Uganda markets its scenery at Cannes Film FestivalParts of the spectacular background scenery in the 2018 one-billion dollar blockbuster movie, ‘Black Panther’ were filmed in Uganda.
May 15—Uganda’s picturesque landscape and other natural features are being marketed as ideal locations at this year’s Cannes Film Festival currently underway in France. Parts of the spectacular background scenery in the 2018 one-billion dollar blockbuster movie, Black Panther, were filmed in Uganda.
Lilly Ajarova, the Chief Executive Officer at the Uganda Tourism Board (UTB) said Uganda has in recent years has received more attention given its beautiful landscape and ideal weather.
“Uganda is an ideal filming destination given its beautiful scenery. We have the best filming locations and with a good road network across the country, filmmakers looking to come to Uganda will be pleasantly surprised to find a ready-made set for them,” she said. The Festival opened on Tuesday with the usual glitz and glamour as actors directors and producers took to the red carpet.
Besides being a much loved playground for the wealthy, the French coastal city of Cannes, also hosts this annual festival that previews new films of all genres, including documentaries from all around the world.
Founded in 1946, the invitation-only event is held annually usually in May. It is one of the ‘Big Three’ alongside the Venice Fiom Festival and Berlin International Film Festival. It ends on May 22 usually after several multi-million dollar deals have been signed and sealed.
For first time, an African Pavilion has been erected and is expected to be a beehive of activity as it opens for film business and monetization of content from the African continent and its diaspora.
Running under the theme, ‘Connecting the Past, Present and Future’; the African Pavillon packs a full schedule with a mix of private and public sector roundtables, discussions on film financing and content distribution, a series of country produced destination seminars, celebrity-hosted panels, leadership workshops, film screenings and more.
Godfrey Mutabazi, the Executive Director at Uganda Communications Commission said, “Uganda is creating a unique venue for its local film trade and promotion that outlines the diversity and plurality of Uganda at the international level in television content.”

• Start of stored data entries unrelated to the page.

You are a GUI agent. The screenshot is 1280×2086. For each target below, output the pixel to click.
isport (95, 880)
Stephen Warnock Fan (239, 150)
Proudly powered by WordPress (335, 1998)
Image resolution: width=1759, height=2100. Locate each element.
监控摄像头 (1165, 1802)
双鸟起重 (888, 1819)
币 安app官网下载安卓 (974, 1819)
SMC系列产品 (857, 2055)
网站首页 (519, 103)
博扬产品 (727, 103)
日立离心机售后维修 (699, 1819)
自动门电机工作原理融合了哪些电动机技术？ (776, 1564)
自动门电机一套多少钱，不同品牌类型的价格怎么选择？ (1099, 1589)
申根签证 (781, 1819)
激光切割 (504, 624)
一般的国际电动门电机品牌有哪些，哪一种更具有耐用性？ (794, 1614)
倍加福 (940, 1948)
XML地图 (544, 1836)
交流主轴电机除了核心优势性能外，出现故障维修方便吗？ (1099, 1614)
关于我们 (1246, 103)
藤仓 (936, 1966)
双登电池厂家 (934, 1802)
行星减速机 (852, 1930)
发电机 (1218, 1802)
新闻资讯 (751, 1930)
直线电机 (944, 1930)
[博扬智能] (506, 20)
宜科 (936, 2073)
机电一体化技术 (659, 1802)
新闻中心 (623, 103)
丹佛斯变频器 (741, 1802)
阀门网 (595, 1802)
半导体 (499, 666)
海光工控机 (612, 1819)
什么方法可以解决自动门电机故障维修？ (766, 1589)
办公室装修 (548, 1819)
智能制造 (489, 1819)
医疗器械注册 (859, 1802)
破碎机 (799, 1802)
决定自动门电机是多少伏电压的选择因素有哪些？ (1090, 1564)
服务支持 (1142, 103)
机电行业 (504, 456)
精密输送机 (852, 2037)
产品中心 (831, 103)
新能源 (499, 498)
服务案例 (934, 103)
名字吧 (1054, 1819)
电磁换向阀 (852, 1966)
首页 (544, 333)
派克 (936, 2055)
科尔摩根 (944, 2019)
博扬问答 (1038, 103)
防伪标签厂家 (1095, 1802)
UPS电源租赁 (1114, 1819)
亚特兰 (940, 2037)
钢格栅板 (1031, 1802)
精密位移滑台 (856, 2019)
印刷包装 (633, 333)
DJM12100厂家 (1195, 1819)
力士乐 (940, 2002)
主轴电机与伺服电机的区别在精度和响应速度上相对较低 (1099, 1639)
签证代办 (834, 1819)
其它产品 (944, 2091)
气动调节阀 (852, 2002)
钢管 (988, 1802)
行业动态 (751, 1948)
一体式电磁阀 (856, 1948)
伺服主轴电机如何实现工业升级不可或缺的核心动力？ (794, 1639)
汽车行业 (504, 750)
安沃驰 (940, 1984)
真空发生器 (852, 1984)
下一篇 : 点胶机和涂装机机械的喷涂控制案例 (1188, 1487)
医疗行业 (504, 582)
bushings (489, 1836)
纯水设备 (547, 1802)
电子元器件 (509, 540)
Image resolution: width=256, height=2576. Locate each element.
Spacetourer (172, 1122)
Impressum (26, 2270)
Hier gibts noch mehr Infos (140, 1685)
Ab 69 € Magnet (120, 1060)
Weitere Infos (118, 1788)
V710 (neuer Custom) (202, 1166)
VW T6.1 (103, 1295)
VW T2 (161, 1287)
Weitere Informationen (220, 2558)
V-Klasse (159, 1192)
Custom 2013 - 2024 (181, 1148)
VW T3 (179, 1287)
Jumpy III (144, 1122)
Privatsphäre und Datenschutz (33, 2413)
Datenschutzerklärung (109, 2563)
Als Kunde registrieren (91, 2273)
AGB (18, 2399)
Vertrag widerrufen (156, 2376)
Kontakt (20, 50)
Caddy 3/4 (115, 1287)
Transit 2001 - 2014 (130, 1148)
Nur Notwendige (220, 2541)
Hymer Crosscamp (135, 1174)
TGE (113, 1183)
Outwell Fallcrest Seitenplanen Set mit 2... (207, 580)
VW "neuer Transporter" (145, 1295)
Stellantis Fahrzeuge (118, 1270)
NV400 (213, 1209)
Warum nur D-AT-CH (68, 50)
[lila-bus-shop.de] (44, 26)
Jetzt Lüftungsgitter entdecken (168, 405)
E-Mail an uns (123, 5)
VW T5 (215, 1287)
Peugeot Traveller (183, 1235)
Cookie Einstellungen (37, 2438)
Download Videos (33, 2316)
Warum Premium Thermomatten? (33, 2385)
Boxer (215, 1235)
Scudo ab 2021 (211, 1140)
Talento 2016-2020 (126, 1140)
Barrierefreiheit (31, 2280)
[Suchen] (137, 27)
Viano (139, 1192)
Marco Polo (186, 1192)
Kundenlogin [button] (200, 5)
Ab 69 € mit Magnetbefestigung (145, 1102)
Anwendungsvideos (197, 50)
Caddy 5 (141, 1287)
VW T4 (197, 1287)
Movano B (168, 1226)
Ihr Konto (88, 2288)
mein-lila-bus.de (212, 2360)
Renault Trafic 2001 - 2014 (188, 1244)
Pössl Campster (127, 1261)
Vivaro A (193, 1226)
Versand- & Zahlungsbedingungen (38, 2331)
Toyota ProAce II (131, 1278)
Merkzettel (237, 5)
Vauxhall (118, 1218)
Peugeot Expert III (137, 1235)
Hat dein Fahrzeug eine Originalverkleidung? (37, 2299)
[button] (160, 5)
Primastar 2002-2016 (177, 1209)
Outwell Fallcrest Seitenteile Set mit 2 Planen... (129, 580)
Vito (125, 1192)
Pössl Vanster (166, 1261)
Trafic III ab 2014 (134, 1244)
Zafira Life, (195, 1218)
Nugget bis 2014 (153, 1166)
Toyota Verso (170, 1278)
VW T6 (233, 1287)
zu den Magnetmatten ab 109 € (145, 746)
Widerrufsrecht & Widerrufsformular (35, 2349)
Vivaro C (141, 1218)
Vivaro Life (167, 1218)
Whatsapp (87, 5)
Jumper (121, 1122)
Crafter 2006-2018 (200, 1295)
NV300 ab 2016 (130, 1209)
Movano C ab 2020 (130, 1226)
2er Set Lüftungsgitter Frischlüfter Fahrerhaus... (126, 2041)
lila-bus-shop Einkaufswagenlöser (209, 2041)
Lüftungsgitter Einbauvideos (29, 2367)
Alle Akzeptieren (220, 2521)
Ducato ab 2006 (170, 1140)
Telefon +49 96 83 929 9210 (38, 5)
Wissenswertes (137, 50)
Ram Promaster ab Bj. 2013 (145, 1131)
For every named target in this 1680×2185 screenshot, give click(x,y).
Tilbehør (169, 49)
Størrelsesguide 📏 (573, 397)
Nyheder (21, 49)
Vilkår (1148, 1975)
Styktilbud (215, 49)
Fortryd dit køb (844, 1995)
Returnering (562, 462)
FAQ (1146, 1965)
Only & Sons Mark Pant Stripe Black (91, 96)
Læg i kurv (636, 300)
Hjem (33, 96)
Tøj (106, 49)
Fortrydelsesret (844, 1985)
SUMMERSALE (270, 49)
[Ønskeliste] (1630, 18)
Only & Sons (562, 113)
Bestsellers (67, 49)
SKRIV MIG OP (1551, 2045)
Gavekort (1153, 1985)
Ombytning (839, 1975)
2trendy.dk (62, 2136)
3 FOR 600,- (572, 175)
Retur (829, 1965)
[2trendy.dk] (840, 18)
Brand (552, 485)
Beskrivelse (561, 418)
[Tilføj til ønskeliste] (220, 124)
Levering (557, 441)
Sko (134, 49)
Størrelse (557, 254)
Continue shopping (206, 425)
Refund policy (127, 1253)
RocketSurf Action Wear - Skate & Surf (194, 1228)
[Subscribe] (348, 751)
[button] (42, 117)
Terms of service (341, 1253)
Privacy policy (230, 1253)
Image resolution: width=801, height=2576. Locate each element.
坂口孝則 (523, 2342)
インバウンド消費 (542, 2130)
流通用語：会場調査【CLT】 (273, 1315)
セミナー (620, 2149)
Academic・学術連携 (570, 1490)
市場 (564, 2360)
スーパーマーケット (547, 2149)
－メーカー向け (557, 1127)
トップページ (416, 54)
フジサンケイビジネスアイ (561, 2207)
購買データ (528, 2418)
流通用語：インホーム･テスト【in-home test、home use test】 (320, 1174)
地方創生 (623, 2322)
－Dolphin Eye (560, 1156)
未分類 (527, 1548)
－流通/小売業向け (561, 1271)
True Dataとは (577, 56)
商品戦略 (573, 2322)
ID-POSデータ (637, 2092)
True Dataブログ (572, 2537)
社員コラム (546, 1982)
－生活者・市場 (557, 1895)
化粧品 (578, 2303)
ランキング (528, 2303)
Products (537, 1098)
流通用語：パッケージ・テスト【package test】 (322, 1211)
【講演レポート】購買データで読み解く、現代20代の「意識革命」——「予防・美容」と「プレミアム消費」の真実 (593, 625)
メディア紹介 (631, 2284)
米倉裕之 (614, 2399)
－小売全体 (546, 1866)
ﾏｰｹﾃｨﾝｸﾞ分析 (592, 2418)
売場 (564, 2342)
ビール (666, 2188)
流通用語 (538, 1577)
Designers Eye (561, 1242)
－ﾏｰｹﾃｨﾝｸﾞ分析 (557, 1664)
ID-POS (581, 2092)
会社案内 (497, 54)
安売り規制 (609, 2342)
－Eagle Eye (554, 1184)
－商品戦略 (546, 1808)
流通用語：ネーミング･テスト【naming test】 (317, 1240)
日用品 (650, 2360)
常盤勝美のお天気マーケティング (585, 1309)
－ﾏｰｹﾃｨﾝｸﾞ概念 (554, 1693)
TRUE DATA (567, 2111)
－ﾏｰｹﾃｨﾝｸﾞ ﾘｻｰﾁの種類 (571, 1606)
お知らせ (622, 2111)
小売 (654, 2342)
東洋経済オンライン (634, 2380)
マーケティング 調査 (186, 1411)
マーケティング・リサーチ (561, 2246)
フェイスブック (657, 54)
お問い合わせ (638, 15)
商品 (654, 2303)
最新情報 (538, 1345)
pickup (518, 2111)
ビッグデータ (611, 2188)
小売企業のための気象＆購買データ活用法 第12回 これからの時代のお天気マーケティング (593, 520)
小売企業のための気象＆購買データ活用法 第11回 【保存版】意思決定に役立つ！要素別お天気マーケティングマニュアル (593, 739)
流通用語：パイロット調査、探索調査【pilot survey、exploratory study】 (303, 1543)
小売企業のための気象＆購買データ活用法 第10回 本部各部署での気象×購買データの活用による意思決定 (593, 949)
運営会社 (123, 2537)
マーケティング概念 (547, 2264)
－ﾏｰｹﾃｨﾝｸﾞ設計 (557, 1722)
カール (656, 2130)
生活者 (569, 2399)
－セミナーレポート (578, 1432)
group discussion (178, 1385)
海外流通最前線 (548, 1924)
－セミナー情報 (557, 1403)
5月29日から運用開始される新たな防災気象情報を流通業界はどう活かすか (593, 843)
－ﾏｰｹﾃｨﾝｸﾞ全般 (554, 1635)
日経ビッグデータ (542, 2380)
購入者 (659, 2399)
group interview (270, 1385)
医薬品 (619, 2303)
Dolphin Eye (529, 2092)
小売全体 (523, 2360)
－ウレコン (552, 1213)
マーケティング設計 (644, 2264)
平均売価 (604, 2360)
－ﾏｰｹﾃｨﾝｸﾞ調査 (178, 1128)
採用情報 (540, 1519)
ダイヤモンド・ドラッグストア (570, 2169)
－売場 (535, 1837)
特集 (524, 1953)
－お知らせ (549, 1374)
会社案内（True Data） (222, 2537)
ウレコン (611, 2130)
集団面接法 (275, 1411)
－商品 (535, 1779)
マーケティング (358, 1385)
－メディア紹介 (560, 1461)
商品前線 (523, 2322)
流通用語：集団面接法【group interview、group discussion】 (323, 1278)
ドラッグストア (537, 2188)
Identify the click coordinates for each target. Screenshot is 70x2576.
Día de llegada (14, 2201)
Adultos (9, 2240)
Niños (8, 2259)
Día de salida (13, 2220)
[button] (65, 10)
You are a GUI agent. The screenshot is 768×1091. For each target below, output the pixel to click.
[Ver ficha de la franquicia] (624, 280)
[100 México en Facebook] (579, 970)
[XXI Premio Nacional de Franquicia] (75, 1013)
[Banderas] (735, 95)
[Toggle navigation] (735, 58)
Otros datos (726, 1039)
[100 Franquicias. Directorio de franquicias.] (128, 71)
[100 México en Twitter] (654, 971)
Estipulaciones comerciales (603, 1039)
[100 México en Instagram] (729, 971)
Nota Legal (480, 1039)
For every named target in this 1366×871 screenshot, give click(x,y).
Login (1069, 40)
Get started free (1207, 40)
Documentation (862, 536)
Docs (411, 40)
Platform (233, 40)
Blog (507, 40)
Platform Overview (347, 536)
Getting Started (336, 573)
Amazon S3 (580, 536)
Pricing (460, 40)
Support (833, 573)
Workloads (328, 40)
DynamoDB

Not surprisingly, the United States holds top position as the having the most popular filming locations in the world. However Iceland, the Republic of Ireland and some eastern European countries have become notable, partly due to favourable tax policies. On the other hand, use of Computer Generated Imagery (CGI), means film production does not need to be done in the open.
Among Uganda’s independent film makers attending the festival are Nisha Kalema, Malcolm Bigyemano and Sharpe Ssewali George. Oscar nominated Director and Founder of Maisha Film Lab, Mira Nair said the event is a great opportunity for the Ugandan film industry to tap into a global network of professionals who will enable the country harness her film potential.
The Director of Mississippi Masala, which was partly filmed in Uganda nearly 30 years ago said, “The Ugandan film industry has been on an upward trajectory given its unique storytelling tradition. The Cannes Festival therefore presents an enormous opportunity for knowledge sharing as well as establishing contacts with people who can help our industry grow more.”
Pavillon Afrique will be the first tent within the Film Market section of the Cannes Film Festival dedicated exclusively to the business of Film in the African continent and among its diaspora.
All over the world, the film industry provides vast employment opportunities. In Uganda, the industry has in recent years gained some prominence. The country now targets to gazette film shooting districts and centres of excellence across the country that will provide affordable production services in the next five years.